### [Task to carry out]
Track down every line below that holds "checkbox" and copy it.

[Dataset entries]
----
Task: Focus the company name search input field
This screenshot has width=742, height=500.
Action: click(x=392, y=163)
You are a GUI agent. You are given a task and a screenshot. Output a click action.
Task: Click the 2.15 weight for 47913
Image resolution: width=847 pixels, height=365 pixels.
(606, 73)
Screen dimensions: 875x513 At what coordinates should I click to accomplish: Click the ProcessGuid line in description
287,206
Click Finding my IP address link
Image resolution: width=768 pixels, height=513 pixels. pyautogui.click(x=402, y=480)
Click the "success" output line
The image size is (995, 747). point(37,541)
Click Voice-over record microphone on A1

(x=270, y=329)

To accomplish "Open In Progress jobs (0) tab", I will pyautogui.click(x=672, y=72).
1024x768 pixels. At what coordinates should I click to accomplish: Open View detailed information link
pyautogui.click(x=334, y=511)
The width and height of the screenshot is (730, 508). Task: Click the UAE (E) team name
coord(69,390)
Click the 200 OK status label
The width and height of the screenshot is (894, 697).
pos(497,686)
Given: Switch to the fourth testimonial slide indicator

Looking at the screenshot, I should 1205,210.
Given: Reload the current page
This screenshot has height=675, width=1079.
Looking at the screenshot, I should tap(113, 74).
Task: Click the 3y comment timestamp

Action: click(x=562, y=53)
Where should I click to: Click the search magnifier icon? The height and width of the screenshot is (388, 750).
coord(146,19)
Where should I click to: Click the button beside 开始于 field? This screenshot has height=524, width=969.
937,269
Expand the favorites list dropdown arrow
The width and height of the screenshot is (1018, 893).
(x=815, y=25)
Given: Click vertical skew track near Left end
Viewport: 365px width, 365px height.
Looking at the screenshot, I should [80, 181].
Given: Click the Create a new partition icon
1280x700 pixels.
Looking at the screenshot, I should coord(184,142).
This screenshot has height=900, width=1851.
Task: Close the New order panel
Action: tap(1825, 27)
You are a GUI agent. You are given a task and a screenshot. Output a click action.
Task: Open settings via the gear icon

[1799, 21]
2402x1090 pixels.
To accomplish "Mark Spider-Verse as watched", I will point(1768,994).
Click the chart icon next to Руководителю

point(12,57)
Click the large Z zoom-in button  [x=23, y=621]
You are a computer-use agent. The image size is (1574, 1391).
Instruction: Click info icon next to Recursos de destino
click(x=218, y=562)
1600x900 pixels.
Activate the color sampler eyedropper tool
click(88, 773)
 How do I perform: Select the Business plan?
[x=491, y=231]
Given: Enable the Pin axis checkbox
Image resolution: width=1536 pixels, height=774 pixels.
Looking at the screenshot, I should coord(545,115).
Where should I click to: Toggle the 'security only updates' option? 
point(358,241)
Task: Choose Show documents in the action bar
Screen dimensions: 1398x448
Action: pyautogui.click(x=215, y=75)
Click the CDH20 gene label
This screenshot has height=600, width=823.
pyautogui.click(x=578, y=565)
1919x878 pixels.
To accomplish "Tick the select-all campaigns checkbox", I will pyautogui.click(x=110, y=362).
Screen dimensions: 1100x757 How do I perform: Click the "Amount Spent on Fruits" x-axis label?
----
### [Task result]
Given: Enable the Pin axis checkbox
To accomplish "Tick the select-all campaigns checkbox", I will pyautogui.click(x=110, y=362).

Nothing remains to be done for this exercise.